Generell ist das Leben von Anaïs und Henry geprägt von toxischen Beziehungen - auch die Affäre untereinander ist hier keine Ausnahme. Wie man im Nachwort erfährt, wird Anaïs Zeit ihres Lebens nicht aus diesem Schema ausbrechen können. Genau wie Henry Miller geht Charlotte von Feyerabend schonungslos mit der Sprache um, passt sich der Zeit und den handelnden Personen an - insgesamt zeugt das Buch nicht nur hier von einer gelungenen Recherche. So verbleibt das Buch spannend und abwechslungsreich und macht nicht nur Lust auf die Zeit, sondern vor allem auch darauf, vielleicht mal etwas von Anaïs oder Henry zu lesen.

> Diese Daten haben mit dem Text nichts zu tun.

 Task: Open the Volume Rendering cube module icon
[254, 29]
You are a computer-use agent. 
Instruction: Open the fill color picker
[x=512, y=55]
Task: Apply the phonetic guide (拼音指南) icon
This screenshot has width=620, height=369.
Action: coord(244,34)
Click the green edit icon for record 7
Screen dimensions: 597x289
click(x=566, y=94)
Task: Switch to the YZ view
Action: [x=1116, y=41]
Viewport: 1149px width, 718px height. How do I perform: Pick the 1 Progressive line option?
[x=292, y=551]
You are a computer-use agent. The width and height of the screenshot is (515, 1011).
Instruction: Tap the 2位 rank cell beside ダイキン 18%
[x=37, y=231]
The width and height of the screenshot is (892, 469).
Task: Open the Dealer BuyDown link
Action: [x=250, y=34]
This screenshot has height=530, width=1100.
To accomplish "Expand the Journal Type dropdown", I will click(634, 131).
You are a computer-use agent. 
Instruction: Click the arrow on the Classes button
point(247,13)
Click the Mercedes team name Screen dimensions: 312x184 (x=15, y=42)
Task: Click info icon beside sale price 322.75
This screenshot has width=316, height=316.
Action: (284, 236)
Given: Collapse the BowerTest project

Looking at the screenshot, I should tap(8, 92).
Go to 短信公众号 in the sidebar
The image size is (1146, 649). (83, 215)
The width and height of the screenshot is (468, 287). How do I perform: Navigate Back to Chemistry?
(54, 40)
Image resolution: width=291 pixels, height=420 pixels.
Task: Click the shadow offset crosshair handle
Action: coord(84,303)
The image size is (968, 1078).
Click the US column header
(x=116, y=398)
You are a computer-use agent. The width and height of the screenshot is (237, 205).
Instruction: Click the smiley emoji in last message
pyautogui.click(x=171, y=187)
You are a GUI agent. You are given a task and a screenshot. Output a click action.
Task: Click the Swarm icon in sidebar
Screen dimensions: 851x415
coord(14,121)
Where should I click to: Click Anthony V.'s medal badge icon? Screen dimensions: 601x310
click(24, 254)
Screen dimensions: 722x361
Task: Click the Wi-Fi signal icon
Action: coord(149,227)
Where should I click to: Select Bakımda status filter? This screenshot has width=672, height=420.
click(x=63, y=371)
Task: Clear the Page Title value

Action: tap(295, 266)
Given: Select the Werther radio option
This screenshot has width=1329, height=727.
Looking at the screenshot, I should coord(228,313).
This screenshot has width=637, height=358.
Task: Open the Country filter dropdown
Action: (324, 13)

Die Buchgestaltung ist überzeugend. Lektorat und Korrektorat sind nur Kleinigkeiten durchgerutscht, der Buchsatz ist ordentlich. Der Buchumschlag ist mit Klappen und farbigen Coverinnenseiten versehen, die Geschichte wird durch ein Quellenverzeichnis, diverse Anmerkungen und ein Nachwort abgerundet. Das Covermotiv passt zur Handlung und ist durchaus ansehnlich und genretypisch, insbesondere die Farbkombination überzeugt. Leider wird es zum Buchrücken hin krass unterbrochen - und die Coverrückseite wirkt durch den langen Klappentext auch etwas überladen.
Mein Fazit? "Liebesrausch: Anaïs Nin und Henry Miller in Paris" ist eine in weiten Teilen überzeugende Romanbiografie über zwei faszinierende Persönlichkeiten im Paris der 1930er, die vor allem durch das Setting, durch gelungene Recherche und die damit verbundene schonungslose Sprache punkten kann und dabei nur kleinere Schwächen aufweist. Für Leser:innen des Genres bedenkenlos zu empfehlen - ab einem Lesealter von 16 Jahren.